[What the task asks]
Beginning at the line that mentions "Instruction: Click muted", retype the rest of the records below exactly. Pictures are not part of the copy.

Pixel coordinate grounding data
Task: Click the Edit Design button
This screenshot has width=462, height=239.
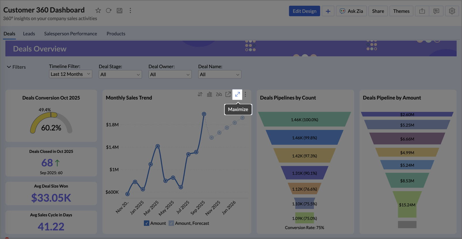Action: [304, 11]
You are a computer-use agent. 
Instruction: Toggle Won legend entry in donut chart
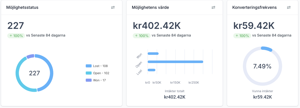[96, 80]
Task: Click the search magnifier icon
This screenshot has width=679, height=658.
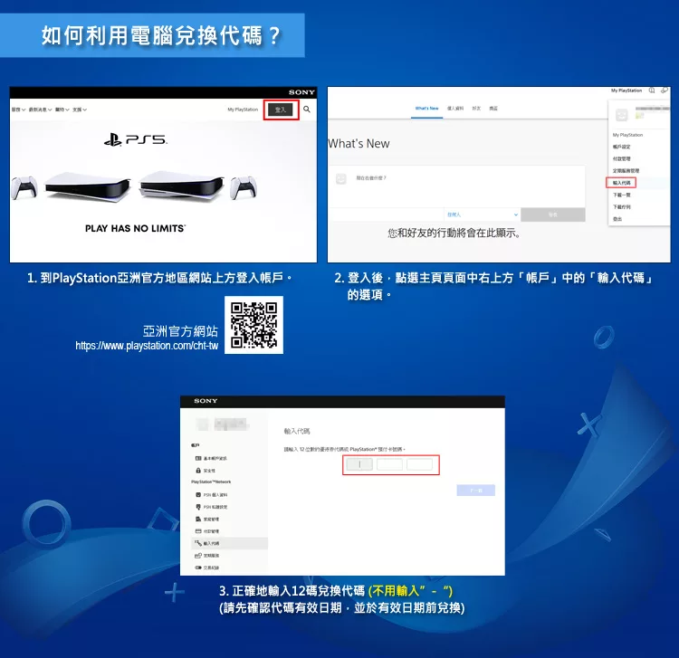Action: pyautogui.click(x=307, y=110)
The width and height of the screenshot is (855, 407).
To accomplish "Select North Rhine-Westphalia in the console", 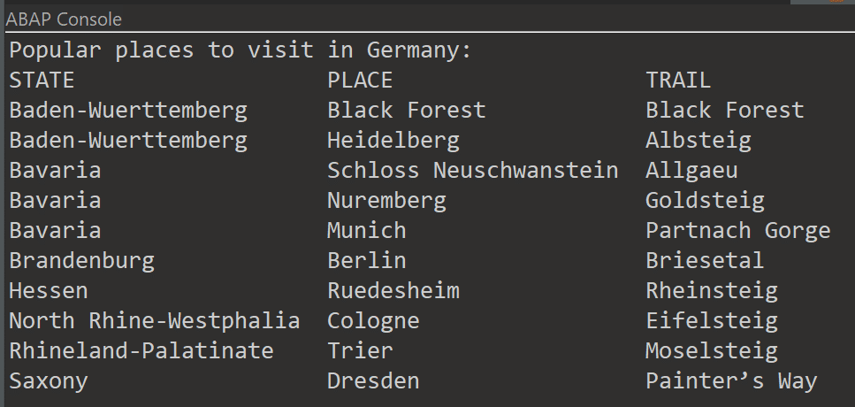I will tap(155, 320).
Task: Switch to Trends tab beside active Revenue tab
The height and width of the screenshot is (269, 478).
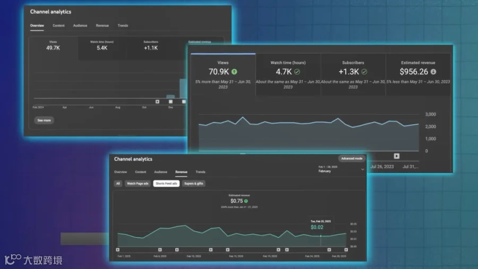Action: [x=200, y=172]
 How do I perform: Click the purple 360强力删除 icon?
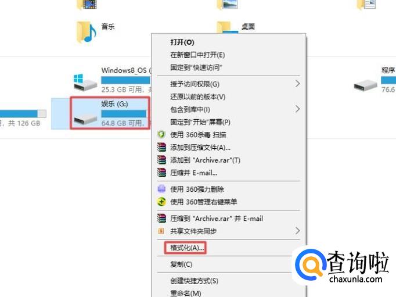pyautogui.click(x=161, y=189)
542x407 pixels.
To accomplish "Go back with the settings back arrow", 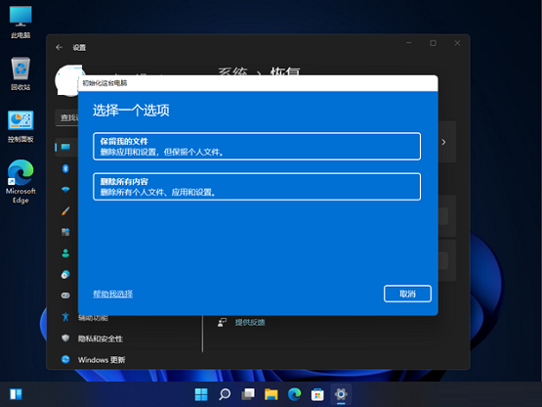I will 60,48.
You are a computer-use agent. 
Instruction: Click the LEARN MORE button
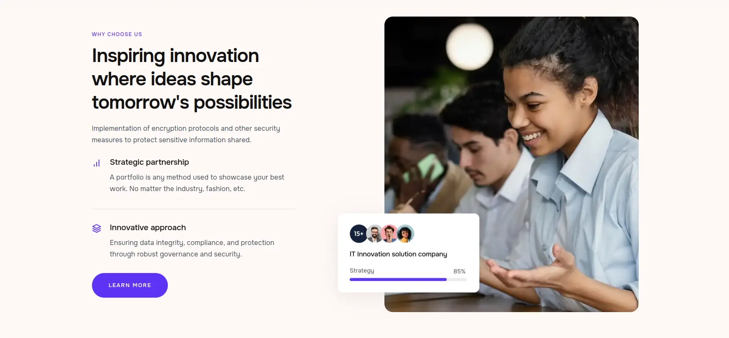130,285
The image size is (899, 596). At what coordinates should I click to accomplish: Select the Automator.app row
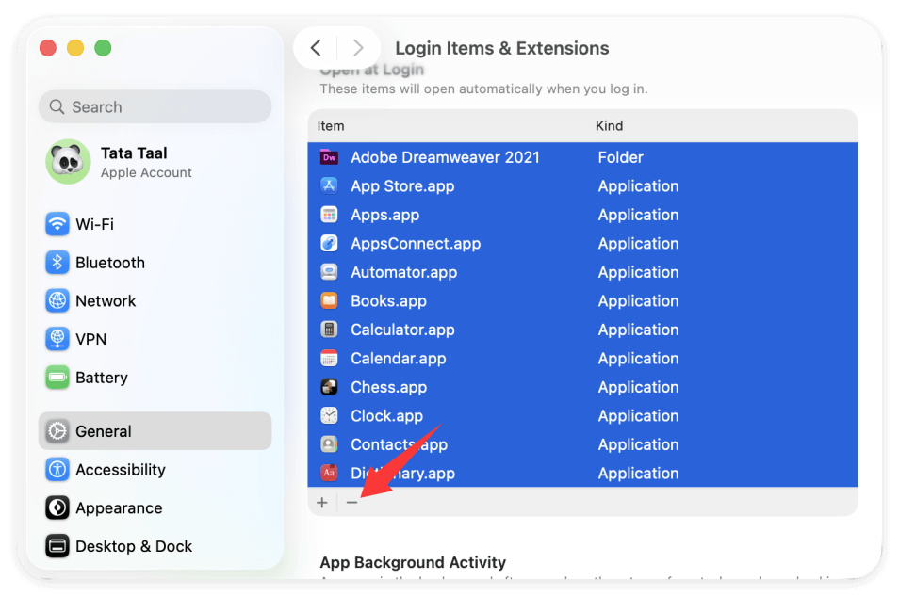[471, 272]
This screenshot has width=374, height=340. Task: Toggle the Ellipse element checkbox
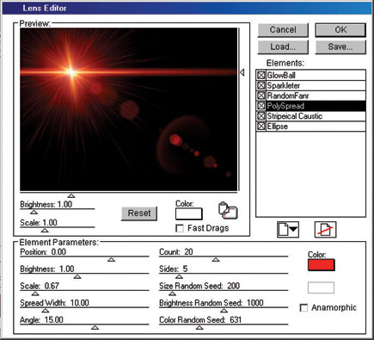[261, 127]
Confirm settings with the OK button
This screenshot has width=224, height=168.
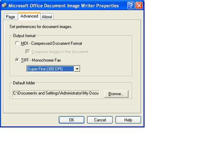coord(72,120)
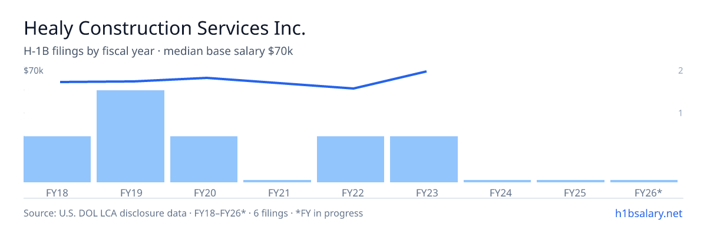The image size is (707, 236).
Task: Click the right axis label 1
Action: tap(680, 113)
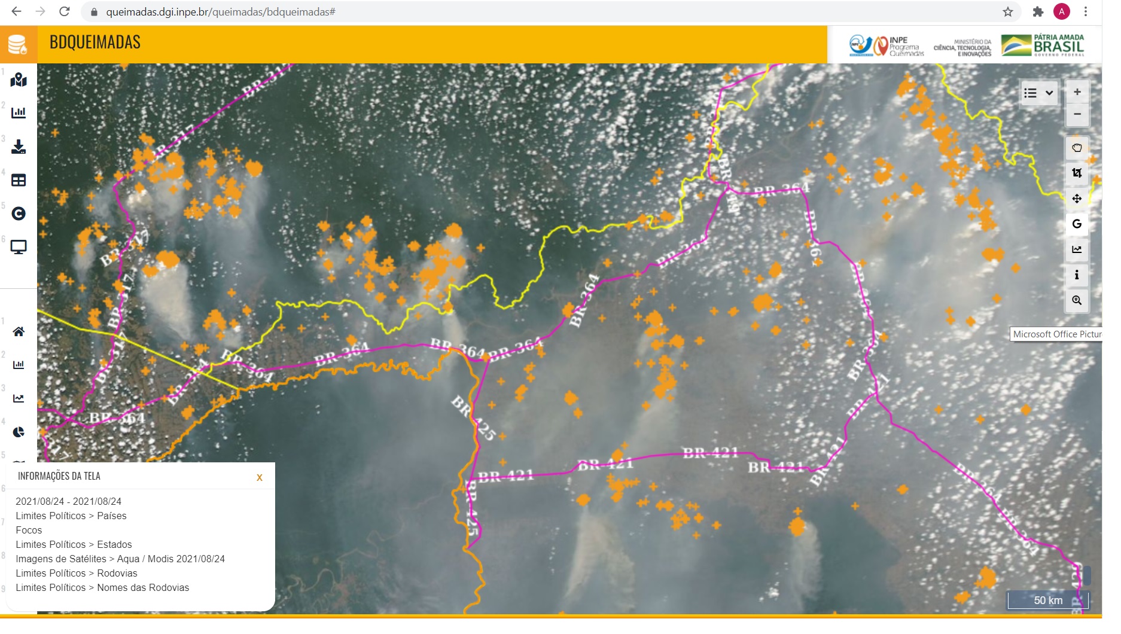The width and height of the screenshot is (1121, 634).
Task: Expand the layer list dropdown on map
Action: tap(1038, 93)
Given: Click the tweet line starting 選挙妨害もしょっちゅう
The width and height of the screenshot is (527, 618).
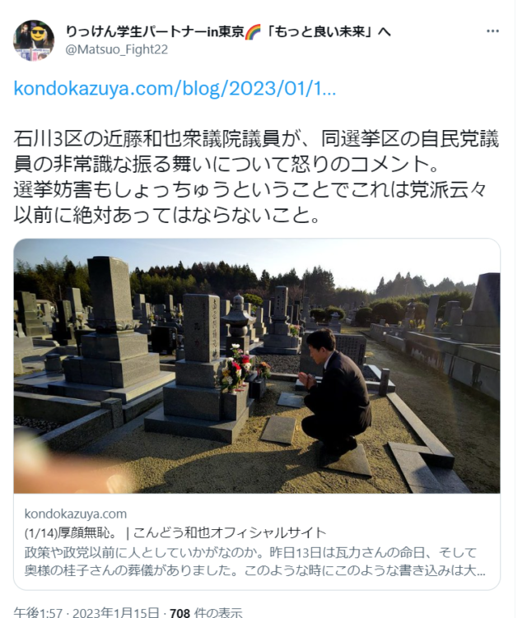Looking at the screenshot, I should [x=250, y=190].
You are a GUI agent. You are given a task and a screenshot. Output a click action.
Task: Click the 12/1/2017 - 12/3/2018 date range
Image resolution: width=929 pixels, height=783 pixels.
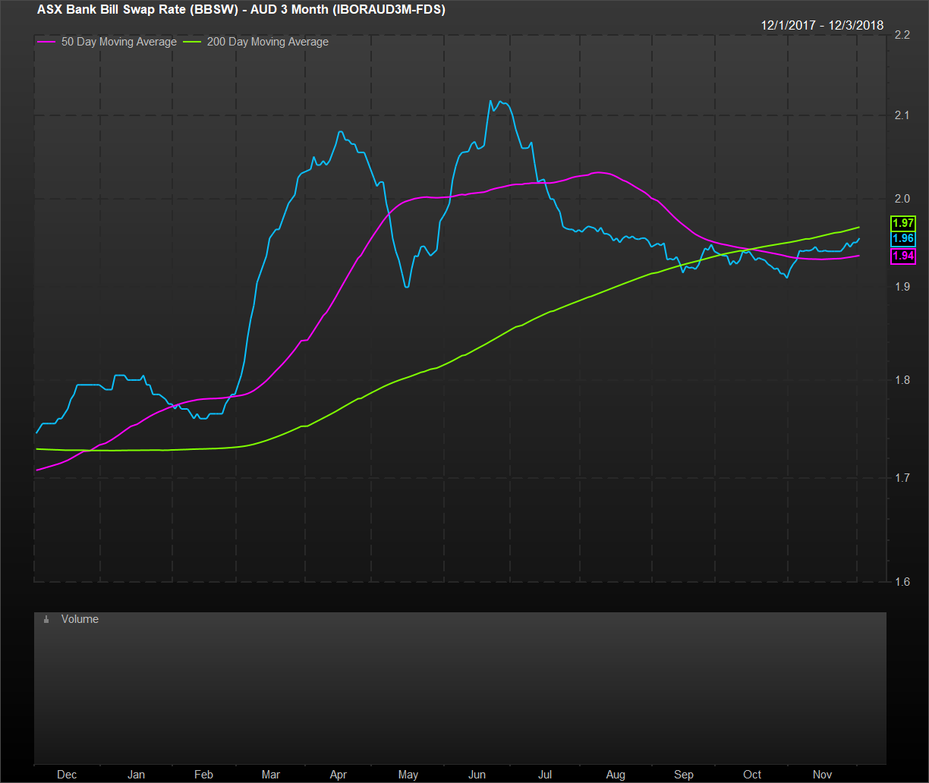point(822,25)
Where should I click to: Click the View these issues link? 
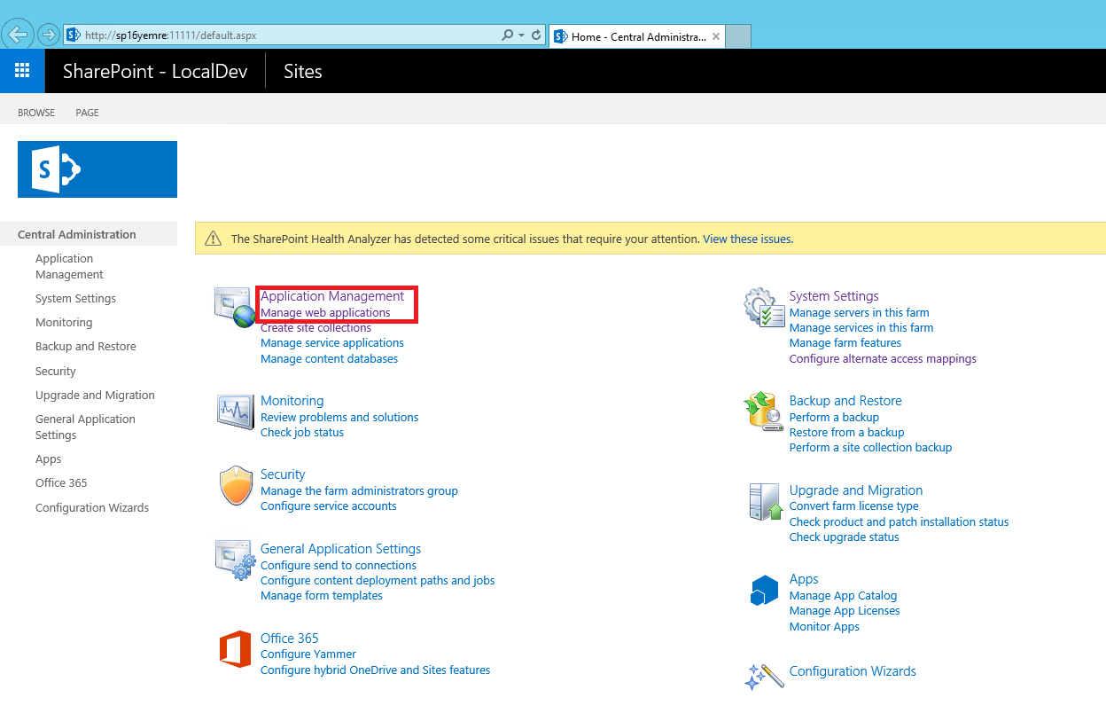pos(747,239)
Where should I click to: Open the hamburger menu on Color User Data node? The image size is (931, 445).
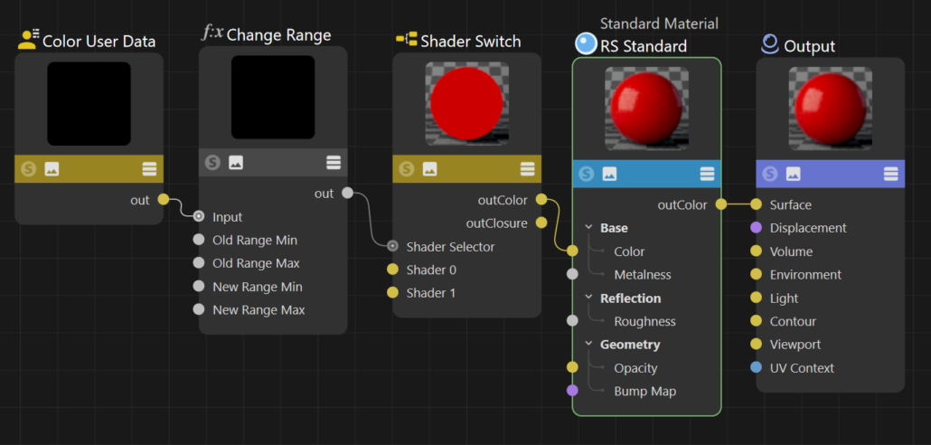[x=149, y=169]
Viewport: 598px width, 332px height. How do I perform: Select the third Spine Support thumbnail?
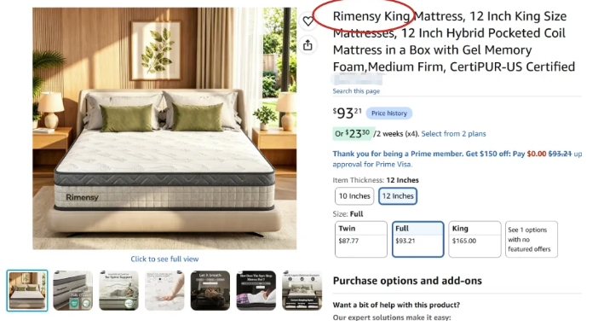point(118,291)
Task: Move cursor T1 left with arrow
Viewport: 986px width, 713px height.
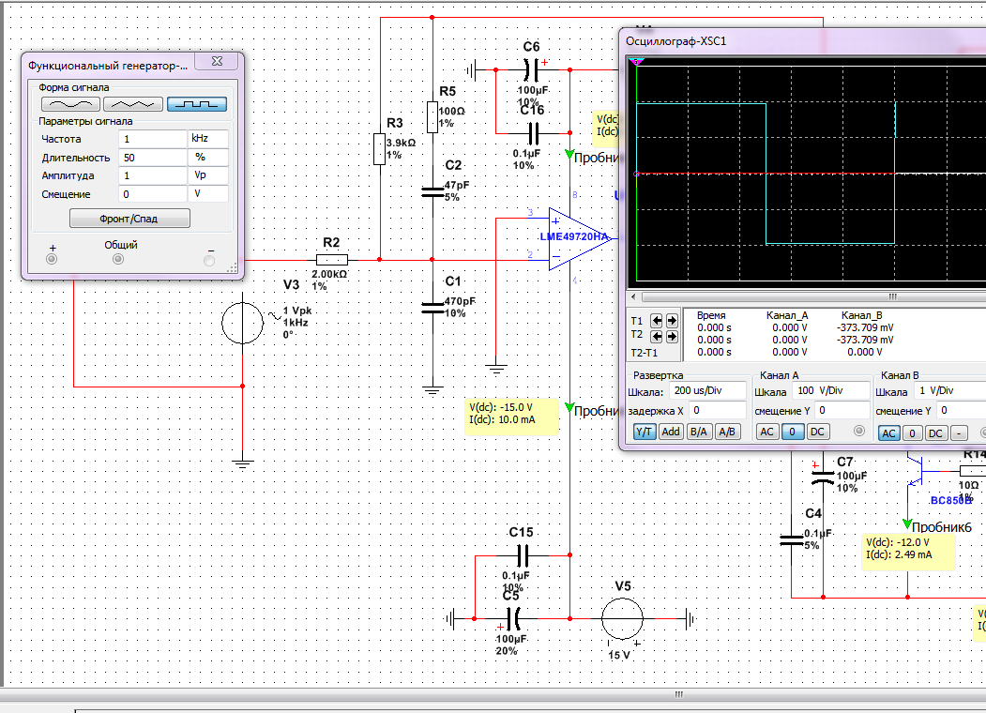Action: (x=657, y=320)
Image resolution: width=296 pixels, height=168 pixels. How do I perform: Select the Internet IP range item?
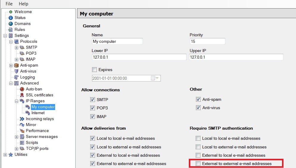[x=38, y=113]
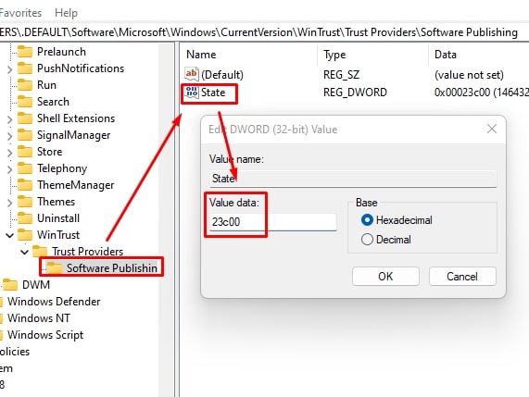Select the DWM folder icon
The image size is (529, 397).
(x=10, y=284)
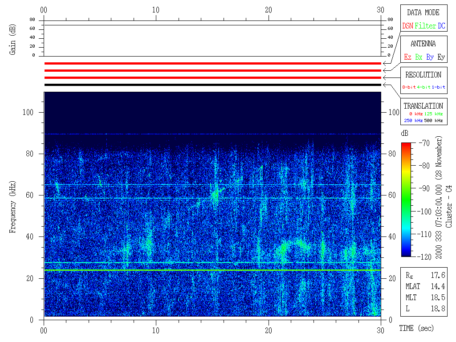Click the black translation indicator bar
Screen dimensions: 456x342
coord(212,85)
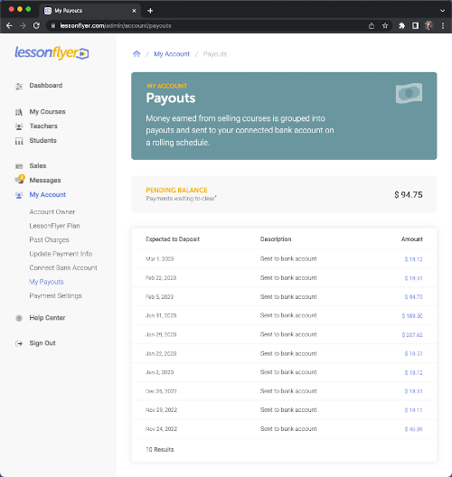Viewport: 452px width, 477px height.
Task: Reload the page in the browser
Action: [36, 26]
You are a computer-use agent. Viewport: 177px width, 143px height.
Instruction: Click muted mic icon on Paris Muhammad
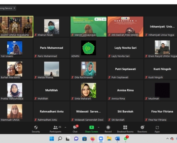click(x=35, y=56)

[Answer section]
Instruction: Click muted mic icon on Paris Muhammad
click(x=35, y=56)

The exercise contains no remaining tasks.